*** Text provided ***
Review: Beans & Barley goes against the grain

Beans & Barley
1901 North Ave.
(414) 278-7878
Hours: 8 AM-9 PM

Cuisine Type: American

Price per entrée: $5 – $10

Attire: Casual/Classy

Reservations: No

Accepts Credit Cards: Yes

Whenever I beeline from my Milwaukee apartment on the Upper East Side to the corner of North Ave. and Oakland Ave., with intentions of getting on the Green Line to head north, I olfactorily get blindsided by the sweeping scents from Beans & Barley, or the stereotypical hipster’s delight that is, yet, still casual enough for the entire (immediate) family.

Bracketed within the building is the restaurant bar, a gift shop and delicatessen. On this brisker-than-usual Thursday evening in Milwaukeean spring, I was with a friend whose dietary leanings have never tipped in the favor of vegetarianism (an important distinction that I’ll circle-back to later). We had both visited the restaurant before, though my first and only visit came nearly three years prior to this one.
*** Provided material ***
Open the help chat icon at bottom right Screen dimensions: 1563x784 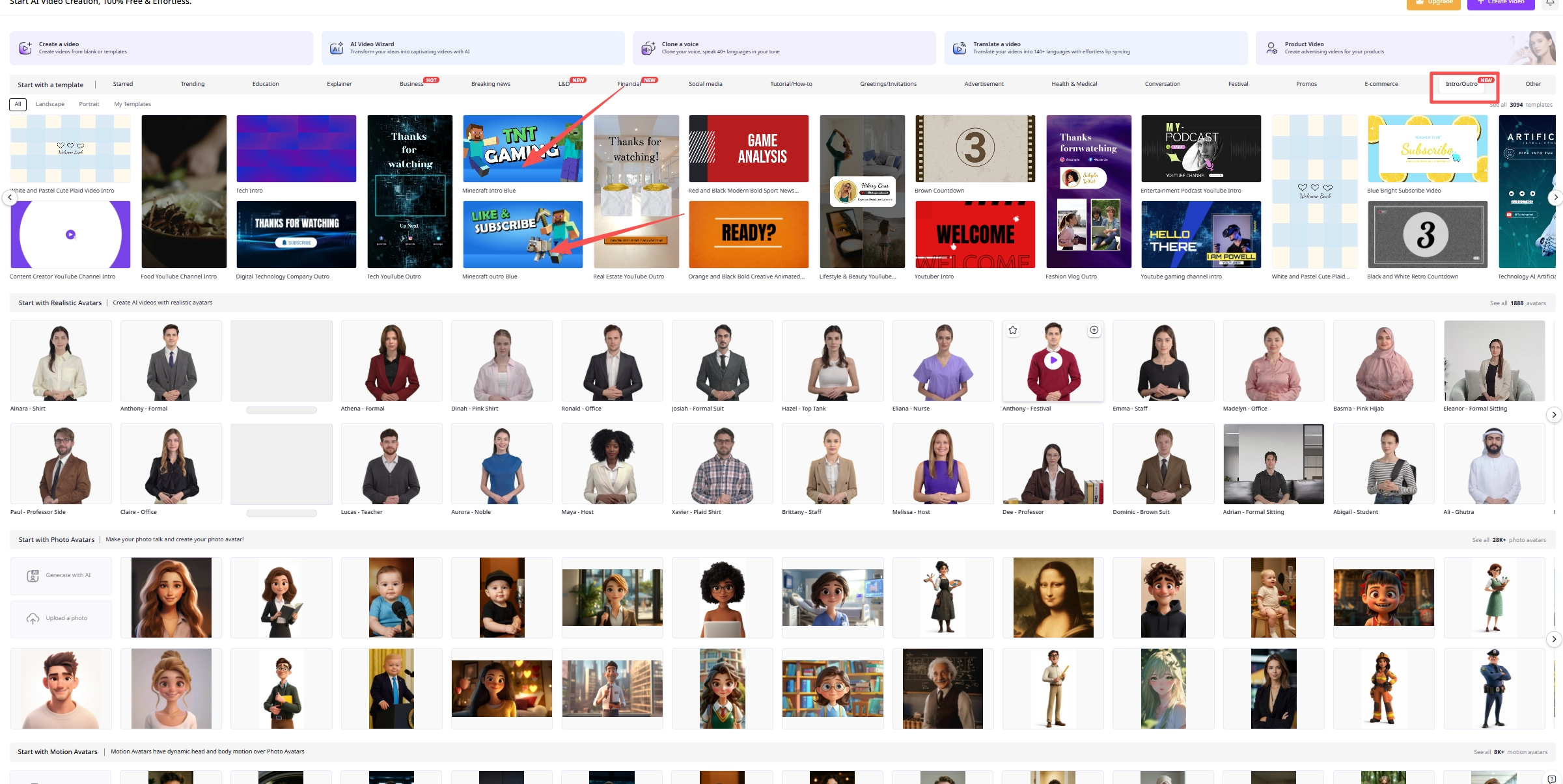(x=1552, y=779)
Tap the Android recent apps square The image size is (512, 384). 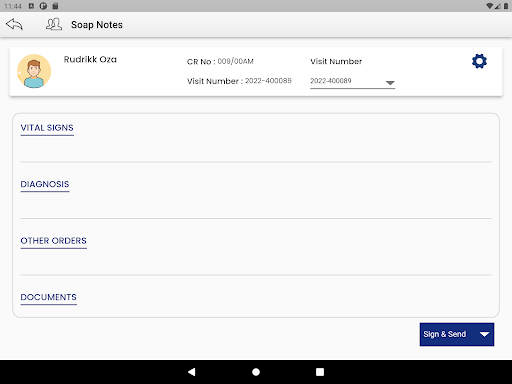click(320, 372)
***
> [Exercise tasks]
1. Answer these about the Beans & Barley review:
(a) What hours does the review list?
(b) Which transit line does the writer plan to take north?
(c) Along with the restaurant bar, what else is inside the building?
2. Turn the paragraph of the Beans & Barley review that starts "Bracketed within the building" into a short bulleted list that keeps its main facts.
3. Write the next part of the Beans & Barley restaurant review, picking up after its last sentence.

> [Results for the exercise]
1.
(a) 8 AM to 9 PM.
(b) The Green Line.
(c) A gift shop and a delicatessen.

2.
- The building houses the restaurant bar, a gift shop and a delicatessen.
- The visit took place on a colder-than-usual Thursday evening in the Milwaukee spring.
- The writer came with a friend who has never leaned toward vegetarianism, a point the writer says will come up again later.
- Both had been to the restaurant before; the writer's only earlier visit was nearly three years before this one.

3.
The health-food store-converted-restaurant Beans & Barley, owned and operated by Polly Kaplan and James Neumeyer, is unique, in that it has only one location (until the one opens in the Mequon Public Market); the business doubles down by supporting locally grown food, which it has been doing for 40 years to the people who sit in the 80-seat café. With a reputation for being inclusive to those who abide by vegetarian, pescatarian and vegan diets, Beans & Barley cannot simply turn away even the pickiest of eaters. Anyway, since I check the second dietary box, I felt welcome.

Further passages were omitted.